• Record excerpts:
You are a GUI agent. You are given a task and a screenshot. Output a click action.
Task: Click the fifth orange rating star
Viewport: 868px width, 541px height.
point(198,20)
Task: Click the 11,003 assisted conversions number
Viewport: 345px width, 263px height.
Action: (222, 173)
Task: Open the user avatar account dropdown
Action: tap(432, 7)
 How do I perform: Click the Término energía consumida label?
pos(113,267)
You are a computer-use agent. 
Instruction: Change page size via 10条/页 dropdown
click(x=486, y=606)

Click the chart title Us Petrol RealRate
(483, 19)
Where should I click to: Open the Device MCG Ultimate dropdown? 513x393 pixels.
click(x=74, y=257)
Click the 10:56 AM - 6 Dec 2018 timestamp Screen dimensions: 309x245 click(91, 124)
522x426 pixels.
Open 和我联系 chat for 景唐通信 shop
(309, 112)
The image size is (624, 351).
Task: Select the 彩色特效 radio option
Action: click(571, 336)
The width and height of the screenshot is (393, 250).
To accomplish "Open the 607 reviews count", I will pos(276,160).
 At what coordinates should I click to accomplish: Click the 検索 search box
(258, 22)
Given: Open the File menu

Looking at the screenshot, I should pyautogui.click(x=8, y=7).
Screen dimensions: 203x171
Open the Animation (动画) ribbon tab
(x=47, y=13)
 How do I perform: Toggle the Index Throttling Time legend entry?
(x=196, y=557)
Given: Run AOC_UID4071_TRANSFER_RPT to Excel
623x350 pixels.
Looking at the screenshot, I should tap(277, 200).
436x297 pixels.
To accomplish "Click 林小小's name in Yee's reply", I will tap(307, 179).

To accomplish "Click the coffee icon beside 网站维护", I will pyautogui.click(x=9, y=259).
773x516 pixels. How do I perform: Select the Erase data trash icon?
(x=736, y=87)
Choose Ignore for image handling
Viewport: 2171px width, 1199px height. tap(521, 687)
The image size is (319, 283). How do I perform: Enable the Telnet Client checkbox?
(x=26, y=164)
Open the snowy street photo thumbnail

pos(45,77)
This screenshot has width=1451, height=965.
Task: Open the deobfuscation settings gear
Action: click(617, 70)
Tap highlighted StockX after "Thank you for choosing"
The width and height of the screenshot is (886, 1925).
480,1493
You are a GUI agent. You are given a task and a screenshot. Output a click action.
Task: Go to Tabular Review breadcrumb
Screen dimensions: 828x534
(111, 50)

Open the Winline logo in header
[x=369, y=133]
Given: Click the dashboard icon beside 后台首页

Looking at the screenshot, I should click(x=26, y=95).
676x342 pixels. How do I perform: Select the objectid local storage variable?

• Exercise requirements: Type the data again exactly. Leave nothing out.

• Result below:
You are a GUI agent. You are given a task and a screenshot. Output a click action.
Task: Click the fifth orange rating star
Viewport: 868px width, 541px height.
point(198,20)
Task: Click the 11,003 assisted conversions number
Viewport: 345px width, 263px height.
Action: (222, 173)
Task: Open the user avatar account dropdown
Action: tap(432, 7)
 How do I perform: Click the Término energía consumida label?
pos(113,267)
You are a computer-use agent. 
Instruction: Change page size via 10条/页 dropdown
click(x=486, y=606)

Click the chart title Us Petrol RealRate
(483, 19)
Where should I click to: Open the Device MCG Ultimate dropdown? 513x393 pixels.
click(x=74, y=257)
Click the 10:56 AM - 6 Dec 2018 timestamp Screen dimensions: 309x245 click(91, 124)
522x426 pixels.
Open 和我联系 chat for 景唐通信 shop
(309, 112)
The image size is (624, 351).
Task: Select the 彩色特效 radio option
Action: click(571, 336)
The width and height of the screenshot is (393, 250).
To accomplish "Open the 607 reviews count", I will pos(276,160).
 At what coordinates should I click to accomplish: Click the 検索 search box
(258, 22)
Given: Open the File menu

Looking at the screenshot, I should pyautogui.click(x=8, y=7).
Screen dimensions: 203x171
Open the Animation (动画) ribbon tab
(x=47, y=13)
 How do I perform: Toggle the Index Throttling Time legend entry?
(x=196, y=557)
Given: Run AOC_UID4071_TRANSFER_RPT to Excel
623x350 pixels.
Looking at the screenshot, I should tap(277, 200).
436x297 pixels.
To accomplish "Click 林小小's name in Yee's reply", I will tap(307, 179).

To accomplish "Click the coffee icon beside 网站维护", I will pyautogui.click(x=9, y=259).
773x516 pixels. How do I perform: Select the Erase data trash icon?
(x=736, y=87)
Choose Ignore for image handling
Viewport: 2171px width, 1199px height. tap(521, 687)
The image size is (319, 283). How do I perform: Enable the Telnet Client checkbox?
(x=26, y=164)
Open the snowy street photo thumbnail

pos(45,77)
This screenshot has width=1451, height=965.
Task: Open the deobfuscation settings gear
Action: click(617, 70)
Tap highlighted StockX after "Thank you for choosing"
The width and height of the screenshot is (886, 1925).
480,1493
You are a GUI agent. You are given a task and a screenshot. Output a click action.
Task: Go to Tabular Review breadcrumb
Screen dimensions: 828x534
(111, 50)

Open the Winline logo in header
[x=369, y=133]
Given: Click the dashboard icon beside 后台首页

Looking at the screenshot, I should click(x=26, y=95).
676x342 pixels. How do I perform: Select the objectid local storage variable?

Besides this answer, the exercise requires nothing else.